Copy out every line from the one containing "adli yıl hayırlı" down to the end of the lines, both included, without changing anything.

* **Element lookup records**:
[Start]
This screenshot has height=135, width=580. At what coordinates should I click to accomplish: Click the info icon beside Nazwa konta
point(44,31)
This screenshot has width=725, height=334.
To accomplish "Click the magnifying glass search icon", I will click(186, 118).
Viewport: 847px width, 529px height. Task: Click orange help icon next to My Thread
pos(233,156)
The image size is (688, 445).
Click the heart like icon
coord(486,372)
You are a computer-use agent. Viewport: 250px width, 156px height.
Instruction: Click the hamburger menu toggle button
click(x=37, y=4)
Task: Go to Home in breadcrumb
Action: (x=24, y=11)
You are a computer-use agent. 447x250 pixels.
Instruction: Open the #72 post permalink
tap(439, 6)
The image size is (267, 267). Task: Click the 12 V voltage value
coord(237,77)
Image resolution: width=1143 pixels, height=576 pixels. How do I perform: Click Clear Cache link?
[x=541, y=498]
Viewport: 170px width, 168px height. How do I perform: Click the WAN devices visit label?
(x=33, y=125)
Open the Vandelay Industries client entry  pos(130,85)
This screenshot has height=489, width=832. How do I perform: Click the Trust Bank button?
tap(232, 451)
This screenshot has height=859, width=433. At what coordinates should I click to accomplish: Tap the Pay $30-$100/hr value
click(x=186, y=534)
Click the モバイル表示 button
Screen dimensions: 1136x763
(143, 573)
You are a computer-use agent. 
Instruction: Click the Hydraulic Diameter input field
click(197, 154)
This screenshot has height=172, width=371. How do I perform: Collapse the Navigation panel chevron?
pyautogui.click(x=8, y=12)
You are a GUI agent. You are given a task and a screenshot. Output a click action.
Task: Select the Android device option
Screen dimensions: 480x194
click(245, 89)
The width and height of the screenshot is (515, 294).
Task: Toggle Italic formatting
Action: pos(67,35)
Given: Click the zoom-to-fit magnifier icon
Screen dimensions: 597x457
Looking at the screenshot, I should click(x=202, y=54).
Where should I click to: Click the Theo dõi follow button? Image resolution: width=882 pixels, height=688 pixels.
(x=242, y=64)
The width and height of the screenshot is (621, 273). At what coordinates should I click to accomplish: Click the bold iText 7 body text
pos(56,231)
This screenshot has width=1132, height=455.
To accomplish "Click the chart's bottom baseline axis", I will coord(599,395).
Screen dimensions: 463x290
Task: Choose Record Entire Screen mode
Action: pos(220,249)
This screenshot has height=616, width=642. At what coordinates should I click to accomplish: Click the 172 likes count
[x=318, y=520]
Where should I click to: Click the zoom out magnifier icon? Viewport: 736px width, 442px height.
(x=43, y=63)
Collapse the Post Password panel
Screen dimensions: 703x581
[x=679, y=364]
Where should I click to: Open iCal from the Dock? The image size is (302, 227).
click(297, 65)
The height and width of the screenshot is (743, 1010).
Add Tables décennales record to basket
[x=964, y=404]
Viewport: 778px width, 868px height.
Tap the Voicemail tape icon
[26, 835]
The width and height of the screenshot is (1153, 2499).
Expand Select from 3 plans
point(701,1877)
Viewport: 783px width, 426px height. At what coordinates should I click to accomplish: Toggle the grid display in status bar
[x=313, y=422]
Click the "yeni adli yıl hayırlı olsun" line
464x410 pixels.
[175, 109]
[End]
* **EXERCISE RESULT**:
Click the "yeni adli yıl hayırlı olsun" line
464x410 pixels.
[175, 109]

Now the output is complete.